+++ PROVIDED DATA +++

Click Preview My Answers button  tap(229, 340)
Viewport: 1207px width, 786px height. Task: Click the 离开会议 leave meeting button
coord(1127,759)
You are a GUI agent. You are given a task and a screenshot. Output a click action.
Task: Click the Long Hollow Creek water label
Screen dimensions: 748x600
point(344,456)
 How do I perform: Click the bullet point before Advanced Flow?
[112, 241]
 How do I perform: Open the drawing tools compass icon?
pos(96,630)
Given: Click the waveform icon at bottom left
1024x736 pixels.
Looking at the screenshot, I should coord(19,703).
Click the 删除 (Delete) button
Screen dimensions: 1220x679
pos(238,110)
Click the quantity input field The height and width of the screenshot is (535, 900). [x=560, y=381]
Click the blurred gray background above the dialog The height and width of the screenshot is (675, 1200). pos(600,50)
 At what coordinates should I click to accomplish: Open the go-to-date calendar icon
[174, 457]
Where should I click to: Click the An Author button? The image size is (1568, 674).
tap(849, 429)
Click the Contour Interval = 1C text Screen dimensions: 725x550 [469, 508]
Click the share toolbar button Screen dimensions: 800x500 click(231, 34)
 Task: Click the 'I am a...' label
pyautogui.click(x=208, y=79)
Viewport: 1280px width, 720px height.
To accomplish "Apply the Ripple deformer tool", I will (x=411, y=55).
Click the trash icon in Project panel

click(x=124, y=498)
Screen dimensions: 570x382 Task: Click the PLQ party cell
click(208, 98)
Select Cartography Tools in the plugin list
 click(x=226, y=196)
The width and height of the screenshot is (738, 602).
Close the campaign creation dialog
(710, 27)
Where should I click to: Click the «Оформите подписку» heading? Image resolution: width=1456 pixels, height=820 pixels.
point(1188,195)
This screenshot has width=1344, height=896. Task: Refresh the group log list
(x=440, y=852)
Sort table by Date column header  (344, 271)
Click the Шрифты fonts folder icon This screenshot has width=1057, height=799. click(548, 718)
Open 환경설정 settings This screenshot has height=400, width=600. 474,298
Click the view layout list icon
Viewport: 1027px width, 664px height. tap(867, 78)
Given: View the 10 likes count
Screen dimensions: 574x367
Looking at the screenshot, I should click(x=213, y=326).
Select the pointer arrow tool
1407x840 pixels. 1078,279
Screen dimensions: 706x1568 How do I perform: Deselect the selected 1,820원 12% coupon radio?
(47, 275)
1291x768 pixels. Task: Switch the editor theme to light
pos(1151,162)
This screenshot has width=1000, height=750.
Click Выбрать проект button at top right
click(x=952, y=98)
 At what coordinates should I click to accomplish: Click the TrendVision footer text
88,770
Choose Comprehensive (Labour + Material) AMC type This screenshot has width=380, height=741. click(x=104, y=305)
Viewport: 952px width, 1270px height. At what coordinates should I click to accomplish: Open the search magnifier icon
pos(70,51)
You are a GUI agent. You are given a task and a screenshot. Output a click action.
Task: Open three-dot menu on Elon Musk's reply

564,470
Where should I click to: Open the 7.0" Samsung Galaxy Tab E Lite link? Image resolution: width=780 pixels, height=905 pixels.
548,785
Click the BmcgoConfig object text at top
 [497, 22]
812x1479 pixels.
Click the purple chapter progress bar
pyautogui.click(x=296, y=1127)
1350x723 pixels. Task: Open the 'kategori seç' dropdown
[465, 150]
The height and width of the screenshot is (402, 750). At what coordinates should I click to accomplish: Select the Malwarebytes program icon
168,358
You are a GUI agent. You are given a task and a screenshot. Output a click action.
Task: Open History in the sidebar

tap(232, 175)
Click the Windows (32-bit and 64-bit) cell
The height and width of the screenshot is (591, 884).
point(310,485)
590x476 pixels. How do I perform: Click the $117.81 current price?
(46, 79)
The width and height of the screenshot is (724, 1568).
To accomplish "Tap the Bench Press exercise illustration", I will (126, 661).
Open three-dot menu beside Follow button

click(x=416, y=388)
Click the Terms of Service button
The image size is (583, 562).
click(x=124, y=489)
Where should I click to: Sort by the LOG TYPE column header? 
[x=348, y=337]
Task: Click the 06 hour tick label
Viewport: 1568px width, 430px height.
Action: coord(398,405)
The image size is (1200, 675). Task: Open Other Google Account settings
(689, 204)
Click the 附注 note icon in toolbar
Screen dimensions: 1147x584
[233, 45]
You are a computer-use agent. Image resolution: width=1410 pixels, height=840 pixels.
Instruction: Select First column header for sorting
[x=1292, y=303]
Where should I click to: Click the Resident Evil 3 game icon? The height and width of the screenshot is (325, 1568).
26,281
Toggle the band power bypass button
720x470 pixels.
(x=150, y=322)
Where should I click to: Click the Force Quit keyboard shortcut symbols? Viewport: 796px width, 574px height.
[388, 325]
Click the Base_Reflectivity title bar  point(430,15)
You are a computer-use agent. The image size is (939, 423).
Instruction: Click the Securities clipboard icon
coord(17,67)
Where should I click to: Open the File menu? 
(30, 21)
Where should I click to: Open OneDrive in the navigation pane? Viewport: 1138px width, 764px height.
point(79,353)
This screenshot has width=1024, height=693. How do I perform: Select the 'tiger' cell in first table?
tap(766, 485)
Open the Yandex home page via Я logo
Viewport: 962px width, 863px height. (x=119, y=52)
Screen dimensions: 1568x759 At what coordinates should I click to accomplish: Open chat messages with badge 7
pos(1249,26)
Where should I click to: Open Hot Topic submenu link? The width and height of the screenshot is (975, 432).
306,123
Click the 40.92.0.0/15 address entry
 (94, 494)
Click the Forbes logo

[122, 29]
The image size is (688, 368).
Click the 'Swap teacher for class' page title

+++

* [ACTION ITEM]: Say how many lines of the data above include the word "computer", and add nothing further.

* [RESULT OF THE TASK]: 2